Austin anonymous

You need a special knack to catch 50-plus passes in a season. You need an extra special knack to catch 50-plus passes in a season and remain obscure.

Welcome to the world of Tennessee's Austin Rogers.

As a Vol sophomore last fall he caught 56 passes. That was two more than Kentucky's Steve Johnson, who was a third-round NFL Draft pick in April. That was four more than Florida's Andre Caldwell, another third-round pick. That was six more than Florida's Percy Harvin, regarded by some observers as the most dynamic receiver in college football.

Whereas Johnson, Caldwell and Harvin parlayed their 2007 reception totals into big-time reputations, Rogers remains almost as anonymous as he was after catching five balls during his redshirt freshman season of 2006. The 6-2, 185-pound Nashvillian is even overshadowed by fellow Vol wideouts Lucas Taylor, Josh Briscoe and Gerald Jones. That's odd when you consider Rogers' accomplishments:

He started all 14 games in 2007. He exploded against Southern Mississippi, recording seven catches for 112 yards ... ALL IN THE FIRST HALF. He led all UT receivers in big wins over Georgia (61 yards) and Arkansas (62 yards). He caught the game-tying touchdown pass in Overtime No. 2 at Kentucky, then reeled in the game-winning conversion pass in Overtime No. 4.

"He's a kid that doesn't complain or pout about the attention he's not getting," first-year Vol receivers coach Latrell Scott notes. "He just continues to be productive in our offense."

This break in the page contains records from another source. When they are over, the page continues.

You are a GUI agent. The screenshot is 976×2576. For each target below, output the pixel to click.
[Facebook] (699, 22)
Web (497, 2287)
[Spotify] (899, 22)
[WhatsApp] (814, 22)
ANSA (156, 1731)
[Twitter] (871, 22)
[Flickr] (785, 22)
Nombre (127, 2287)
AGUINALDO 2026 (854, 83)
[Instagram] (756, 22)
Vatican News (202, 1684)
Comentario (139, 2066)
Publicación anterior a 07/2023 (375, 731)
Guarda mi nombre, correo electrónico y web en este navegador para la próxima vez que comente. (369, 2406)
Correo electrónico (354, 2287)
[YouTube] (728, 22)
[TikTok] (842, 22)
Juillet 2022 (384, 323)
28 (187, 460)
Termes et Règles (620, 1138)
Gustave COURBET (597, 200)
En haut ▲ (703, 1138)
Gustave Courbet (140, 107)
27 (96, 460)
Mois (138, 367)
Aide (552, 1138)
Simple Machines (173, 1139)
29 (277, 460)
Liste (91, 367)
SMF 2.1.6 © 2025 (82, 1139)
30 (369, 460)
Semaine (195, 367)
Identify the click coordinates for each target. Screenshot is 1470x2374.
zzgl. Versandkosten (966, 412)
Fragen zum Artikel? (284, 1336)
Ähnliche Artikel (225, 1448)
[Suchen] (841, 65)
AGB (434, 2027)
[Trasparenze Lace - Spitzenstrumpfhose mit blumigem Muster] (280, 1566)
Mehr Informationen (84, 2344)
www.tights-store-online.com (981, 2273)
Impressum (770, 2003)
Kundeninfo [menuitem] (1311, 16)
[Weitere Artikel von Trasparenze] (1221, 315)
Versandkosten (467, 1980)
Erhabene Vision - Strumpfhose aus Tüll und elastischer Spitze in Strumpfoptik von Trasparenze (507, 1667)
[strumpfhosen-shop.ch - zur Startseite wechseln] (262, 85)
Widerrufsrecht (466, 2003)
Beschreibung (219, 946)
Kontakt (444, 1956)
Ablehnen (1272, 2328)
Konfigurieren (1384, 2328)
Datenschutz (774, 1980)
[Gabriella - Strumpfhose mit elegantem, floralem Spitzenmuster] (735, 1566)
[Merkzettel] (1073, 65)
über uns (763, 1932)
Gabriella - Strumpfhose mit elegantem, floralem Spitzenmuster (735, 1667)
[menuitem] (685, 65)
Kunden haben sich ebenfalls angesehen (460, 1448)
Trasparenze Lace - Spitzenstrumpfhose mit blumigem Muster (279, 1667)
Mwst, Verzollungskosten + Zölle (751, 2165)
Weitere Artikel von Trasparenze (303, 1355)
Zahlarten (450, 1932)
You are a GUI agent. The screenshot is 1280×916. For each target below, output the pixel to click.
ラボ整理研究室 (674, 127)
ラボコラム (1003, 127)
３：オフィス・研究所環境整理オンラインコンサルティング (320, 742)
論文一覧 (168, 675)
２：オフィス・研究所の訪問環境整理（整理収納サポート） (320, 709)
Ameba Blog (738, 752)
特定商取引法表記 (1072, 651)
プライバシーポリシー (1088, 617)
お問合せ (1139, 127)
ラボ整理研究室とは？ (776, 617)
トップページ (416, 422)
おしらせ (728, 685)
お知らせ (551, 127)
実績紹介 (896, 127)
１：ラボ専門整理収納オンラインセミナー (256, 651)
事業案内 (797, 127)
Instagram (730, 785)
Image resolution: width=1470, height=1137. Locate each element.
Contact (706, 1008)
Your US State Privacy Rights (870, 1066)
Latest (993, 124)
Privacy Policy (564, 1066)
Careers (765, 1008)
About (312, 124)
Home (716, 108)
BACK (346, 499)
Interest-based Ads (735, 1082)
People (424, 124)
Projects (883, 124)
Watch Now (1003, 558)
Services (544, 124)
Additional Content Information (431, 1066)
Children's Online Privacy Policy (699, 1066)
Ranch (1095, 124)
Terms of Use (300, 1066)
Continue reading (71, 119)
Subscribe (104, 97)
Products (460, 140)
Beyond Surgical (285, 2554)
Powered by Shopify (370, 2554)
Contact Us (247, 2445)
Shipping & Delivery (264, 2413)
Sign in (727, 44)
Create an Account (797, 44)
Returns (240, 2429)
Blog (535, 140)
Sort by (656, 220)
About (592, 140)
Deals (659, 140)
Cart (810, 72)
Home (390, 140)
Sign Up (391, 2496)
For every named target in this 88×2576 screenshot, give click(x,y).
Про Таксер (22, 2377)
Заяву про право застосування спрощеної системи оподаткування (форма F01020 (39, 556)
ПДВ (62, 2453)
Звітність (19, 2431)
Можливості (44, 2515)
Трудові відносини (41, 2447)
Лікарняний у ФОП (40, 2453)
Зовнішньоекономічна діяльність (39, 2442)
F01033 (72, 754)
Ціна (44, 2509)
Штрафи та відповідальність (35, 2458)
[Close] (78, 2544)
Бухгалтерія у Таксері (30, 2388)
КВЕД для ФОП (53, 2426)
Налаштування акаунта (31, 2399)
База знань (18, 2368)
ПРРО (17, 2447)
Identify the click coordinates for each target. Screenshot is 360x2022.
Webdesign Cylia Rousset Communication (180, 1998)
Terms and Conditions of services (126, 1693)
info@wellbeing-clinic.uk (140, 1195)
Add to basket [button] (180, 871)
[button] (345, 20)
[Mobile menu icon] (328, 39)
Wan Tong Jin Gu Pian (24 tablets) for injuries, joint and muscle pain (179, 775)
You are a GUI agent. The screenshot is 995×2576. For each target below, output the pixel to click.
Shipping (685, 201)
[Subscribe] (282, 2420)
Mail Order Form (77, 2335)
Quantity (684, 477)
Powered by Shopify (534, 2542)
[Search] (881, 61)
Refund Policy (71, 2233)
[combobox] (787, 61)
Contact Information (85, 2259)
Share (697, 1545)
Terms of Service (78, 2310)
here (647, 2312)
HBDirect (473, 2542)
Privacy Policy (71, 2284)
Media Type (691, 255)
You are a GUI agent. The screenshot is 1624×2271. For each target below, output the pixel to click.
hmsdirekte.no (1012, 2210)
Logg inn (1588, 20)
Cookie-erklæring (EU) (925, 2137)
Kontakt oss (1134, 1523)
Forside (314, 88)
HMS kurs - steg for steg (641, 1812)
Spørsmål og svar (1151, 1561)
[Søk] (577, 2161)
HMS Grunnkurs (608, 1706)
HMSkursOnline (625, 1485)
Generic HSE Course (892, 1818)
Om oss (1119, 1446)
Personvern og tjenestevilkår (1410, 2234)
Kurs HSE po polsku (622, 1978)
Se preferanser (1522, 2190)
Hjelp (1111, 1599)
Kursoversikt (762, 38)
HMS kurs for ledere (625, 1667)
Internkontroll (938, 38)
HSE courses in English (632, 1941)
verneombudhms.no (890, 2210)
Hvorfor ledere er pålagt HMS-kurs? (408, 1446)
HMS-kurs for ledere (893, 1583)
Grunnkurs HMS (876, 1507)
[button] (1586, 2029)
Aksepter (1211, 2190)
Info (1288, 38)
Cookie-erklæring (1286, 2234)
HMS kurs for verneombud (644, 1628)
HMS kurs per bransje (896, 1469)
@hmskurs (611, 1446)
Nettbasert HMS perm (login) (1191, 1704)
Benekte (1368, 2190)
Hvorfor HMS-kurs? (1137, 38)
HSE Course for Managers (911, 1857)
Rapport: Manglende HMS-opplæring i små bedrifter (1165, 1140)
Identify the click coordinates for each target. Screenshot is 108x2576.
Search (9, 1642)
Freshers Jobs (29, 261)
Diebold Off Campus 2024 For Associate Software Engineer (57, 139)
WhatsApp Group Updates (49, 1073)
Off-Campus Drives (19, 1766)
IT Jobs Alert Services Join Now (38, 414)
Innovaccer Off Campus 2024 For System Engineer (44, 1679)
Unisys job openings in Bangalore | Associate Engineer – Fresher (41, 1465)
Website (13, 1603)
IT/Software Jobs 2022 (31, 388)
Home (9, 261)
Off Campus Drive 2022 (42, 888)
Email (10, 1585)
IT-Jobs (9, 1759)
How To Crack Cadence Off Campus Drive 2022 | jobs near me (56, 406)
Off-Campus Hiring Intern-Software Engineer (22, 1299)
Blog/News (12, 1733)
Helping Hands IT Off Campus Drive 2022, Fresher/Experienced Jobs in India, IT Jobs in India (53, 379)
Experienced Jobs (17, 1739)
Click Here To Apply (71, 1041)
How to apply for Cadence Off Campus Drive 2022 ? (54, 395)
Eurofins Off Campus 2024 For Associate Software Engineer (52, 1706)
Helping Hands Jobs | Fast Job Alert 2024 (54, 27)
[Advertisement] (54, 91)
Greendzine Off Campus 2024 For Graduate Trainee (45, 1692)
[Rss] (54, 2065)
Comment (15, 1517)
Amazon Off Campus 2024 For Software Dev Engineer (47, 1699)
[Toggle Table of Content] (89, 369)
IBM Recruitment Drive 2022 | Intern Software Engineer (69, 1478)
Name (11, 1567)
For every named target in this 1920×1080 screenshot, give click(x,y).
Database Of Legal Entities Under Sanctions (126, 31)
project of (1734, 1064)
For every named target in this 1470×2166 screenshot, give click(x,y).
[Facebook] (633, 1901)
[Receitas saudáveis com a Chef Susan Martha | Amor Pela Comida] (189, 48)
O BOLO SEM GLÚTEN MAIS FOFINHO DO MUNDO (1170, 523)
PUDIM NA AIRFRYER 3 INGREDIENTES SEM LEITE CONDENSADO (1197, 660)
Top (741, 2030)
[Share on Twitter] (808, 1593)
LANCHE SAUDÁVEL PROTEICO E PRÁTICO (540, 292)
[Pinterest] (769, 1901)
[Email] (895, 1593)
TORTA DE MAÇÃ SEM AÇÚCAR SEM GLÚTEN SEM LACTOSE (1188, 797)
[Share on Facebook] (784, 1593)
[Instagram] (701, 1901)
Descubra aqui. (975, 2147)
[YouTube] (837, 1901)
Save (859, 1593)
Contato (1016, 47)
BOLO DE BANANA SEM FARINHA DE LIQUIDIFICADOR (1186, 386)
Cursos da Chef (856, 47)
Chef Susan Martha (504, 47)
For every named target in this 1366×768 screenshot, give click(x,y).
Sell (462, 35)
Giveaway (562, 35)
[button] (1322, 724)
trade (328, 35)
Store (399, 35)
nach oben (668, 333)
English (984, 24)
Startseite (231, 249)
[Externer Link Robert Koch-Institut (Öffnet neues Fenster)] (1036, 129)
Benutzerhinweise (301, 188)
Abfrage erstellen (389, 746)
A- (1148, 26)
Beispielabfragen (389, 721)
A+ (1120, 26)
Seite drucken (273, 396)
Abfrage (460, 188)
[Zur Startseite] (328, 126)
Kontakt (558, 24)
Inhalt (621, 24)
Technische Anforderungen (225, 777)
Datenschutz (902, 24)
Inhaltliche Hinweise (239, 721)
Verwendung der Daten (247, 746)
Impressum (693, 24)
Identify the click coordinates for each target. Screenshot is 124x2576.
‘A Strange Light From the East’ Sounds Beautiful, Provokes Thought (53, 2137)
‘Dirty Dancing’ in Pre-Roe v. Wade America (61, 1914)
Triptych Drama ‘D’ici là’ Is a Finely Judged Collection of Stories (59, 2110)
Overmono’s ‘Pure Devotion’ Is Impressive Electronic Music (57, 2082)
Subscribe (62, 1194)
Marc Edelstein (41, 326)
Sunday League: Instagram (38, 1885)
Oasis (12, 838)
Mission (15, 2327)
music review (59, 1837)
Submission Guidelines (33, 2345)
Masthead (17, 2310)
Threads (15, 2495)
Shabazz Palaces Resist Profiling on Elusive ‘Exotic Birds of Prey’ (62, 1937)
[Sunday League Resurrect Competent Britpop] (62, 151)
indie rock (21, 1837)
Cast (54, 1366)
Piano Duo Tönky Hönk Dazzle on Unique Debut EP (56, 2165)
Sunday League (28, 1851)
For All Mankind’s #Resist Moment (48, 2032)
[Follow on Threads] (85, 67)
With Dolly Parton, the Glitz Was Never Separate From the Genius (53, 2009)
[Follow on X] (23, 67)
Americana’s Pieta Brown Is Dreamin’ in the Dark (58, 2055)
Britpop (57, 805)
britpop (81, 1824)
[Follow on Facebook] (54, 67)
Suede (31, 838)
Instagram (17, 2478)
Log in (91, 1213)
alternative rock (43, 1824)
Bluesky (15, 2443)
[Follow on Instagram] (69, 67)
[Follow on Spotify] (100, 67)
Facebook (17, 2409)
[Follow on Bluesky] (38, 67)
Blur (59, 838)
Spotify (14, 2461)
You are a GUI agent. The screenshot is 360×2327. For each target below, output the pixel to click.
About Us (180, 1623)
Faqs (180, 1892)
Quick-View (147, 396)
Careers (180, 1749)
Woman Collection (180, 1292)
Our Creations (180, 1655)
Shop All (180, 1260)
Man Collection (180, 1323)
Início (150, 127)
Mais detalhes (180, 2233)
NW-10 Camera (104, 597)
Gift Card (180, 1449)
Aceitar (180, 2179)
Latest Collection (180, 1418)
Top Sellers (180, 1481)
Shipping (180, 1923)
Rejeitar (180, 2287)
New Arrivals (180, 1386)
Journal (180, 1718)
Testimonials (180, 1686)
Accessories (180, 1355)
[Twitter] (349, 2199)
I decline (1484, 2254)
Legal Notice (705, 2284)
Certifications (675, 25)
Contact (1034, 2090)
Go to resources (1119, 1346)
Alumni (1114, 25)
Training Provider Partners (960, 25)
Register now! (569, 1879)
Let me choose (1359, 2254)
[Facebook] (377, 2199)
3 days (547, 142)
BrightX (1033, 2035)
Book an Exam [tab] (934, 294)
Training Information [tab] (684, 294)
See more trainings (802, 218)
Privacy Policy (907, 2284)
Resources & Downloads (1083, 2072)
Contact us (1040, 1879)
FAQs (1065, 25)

While many observers seem to undervalue Rogers, his position coach is not one of them.

"Austin Rogers is very, very important to what we're trying to do in this offense," Scott says. "Austin is one of those game-tested SEC receivers that we're going to count on heavily to make plays for us this season."

Starting with tonight's game against UCLA, which kicks off at 8 o'clock Eastern in Rose Bowl Stadium.

While Rogers may not get the respect he deserves from many observers, he has the unbridled respect of his Vol coaches and teammates. They see all of the little things he does in practice to help make Tennessee a better team.

"You can't measure what Austin Rogers does by just watching him play," Scott says. "Austin Rogers comes in and helps the younger guys learn the offense. Austin knows all four positions in the offense and Austin is a joy to coach."

Rogers, Taylor, Briscoe and Jones will be counted on for clutch catches tonight against the Bruins. All four are coming off exceptional preseason camps. For that matter, so are fellow UT wideouts Quintin Hancock, Denarius Moore and Ahmad Paige.

"I think the biggest improvement of these guys is knowledge of the offense," Scott says. "This was a very well-rounded group when we got here but I think the depth has improved.

"The competition level definitely has gone up. I don't think any of these guys has missed a practice all summer. It's very tough to miss a practice when you know you've got six or seven guys battling for reps. It's been a very competitive situation."

Helping make the situation competitive – in his own obscure way, of course – is Austin Rogers.